One logical method for calculating bandwidth necessary for hosting a website involves the following formula: Site visitors X page views X average page size X days per month X safety factor. This can help determine if any given hosting plan will meet your needs. It can also help evaluate whether an existing provider can continue to meet visitor demand as popularity grows and, should it not do so indefinitely, to determine when action is necessary and what
steps to take.
In case of the above equation, it is very important to bear in mind the safety factor, which shoud generally fall between.5 and 2.0. Essentially, this number guarantees you bandwidth flexibility that may come in handy with sudden spikes in popularity. While it may seem tempting to omit this variable and cut costs, an unavailable site can spell the difference between a successful venture and a failed one. What is more, extra fees for using too much bandwidth can easily reduce the savings you made by cutting the costs on bandwidth.
There are many ways to use bandwidth more efficiently if there is the need. Much can be saved by offloading some hosting to specialized systems which, while not as flexible as typical web hosts, are particularly optimized for specific types of content or for other large files. Podcasts, music, photos and other forms of media can be hosted on third-party sites optimized for such needs, and can be linked to from your main site. Also, generic solutions such as Amazon’s Simple Storage System (S3) enable efficient and inexpensive hosting of large volumes of data.

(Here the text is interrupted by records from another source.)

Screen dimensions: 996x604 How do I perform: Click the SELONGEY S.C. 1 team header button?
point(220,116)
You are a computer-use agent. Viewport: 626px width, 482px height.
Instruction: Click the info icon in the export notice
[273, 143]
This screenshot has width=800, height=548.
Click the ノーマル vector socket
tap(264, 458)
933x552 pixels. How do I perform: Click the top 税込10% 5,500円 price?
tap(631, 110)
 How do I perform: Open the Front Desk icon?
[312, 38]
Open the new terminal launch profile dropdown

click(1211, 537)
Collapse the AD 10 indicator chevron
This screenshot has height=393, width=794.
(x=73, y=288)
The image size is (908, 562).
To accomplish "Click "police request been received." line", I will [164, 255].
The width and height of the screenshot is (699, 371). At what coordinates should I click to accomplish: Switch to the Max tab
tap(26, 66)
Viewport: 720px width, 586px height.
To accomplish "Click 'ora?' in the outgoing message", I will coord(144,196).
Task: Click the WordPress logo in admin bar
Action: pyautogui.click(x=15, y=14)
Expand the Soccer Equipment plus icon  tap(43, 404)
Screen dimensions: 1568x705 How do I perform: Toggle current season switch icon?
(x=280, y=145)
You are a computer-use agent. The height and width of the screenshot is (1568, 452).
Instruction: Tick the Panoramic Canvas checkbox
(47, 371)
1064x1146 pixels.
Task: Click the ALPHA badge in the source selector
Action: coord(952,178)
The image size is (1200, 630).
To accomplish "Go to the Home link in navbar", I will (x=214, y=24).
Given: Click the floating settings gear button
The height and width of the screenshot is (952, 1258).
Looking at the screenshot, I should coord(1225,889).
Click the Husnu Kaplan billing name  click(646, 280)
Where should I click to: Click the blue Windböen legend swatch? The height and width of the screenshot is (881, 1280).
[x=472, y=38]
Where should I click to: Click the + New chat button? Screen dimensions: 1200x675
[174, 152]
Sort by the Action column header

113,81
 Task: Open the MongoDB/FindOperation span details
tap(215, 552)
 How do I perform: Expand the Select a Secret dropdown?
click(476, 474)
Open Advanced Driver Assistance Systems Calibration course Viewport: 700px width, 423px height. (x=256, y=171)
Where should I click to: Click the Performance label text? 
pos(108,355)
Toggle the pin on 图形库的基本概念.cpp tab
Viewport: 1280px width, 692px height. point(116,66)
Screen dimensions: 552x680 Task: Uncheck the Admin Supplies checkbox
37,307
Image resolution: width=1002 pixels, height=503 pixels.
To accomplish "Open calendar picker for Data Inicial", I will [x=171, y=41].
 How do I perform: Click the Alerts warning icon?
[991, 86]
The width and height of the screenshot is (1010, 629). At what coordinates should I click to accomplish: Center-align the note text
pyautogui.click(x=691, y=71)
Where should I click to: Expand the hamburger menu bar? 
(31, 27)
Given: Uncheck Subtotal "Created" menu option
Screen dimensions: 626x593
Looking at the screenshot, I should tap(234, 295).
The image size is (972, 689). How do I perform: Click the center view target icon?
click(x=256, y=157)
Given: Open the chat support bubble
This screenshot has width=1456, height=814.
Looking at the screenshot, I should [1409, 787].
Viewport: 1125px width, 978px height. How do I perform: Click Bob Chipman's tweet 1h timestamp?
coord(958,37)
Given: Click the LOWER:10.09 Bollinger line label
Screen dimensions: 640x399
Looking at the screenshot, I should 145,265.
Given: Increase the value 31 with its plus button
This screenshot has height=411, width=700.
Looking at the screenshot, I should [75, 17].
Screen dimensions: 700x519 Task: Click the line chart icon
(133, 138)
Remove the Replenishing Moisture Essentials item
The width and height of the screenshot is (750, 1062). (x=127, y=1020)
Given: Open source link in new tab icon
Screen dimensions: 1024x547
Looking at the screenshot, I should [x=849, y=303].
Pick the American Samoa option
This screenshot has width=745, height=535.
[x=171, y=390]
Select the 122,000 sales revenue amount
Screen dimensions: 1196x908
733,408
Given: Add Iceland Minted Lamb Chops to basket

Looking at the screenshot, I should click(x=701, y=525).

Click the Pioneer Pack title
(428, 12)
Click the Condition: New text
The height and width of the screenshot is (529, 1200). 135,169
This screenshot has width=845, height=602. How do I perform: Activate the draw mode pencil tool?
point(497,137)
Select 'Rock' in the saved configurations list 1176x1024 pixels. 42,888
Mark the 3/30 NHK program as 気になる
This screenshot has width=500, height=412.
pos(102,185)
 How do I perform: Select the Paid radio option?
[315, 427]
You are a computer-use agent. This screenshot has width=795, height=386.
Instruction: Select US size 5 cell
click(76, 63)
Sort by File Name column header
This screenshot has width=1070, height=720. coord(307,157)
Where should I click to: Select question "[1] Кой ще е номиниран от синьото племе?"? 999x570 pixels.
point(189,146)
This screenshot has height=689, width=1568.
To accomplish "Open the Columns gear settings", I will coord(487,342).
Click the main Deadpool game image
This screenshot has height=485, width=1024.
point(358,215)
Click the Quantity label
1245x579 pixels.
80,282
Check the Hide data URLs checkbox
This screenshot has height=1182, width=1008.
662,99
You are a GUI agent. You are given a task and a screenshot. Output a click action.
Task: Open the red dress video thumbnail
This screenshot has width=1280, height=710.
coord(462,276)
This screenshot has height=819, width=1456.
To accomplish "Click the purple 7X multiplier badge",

Nowaday many web hosts set up very high limits of bandwidth or even none at all. Still, it’s not good to give up quality solutions only bcause they offer less bandwidth than others do. Bandwidth is one of many factors that make up a quality host, but it can easily become inflated by web hosts who offer high limits being certain that most users will come nowhere near them. Such solutions can quickly attract customers, but can just as easily backfire when servers are over-provisioned and bandwidth becomes scarce. Being aware of your average bandwidth needs and the options available in case you get close to your limit, you can easily avoid this trap and choose the best host for you. Also if you are planning to have a multimedia site it might be a good idea to choose a hosting company that provides vps service for you to easily upgrade.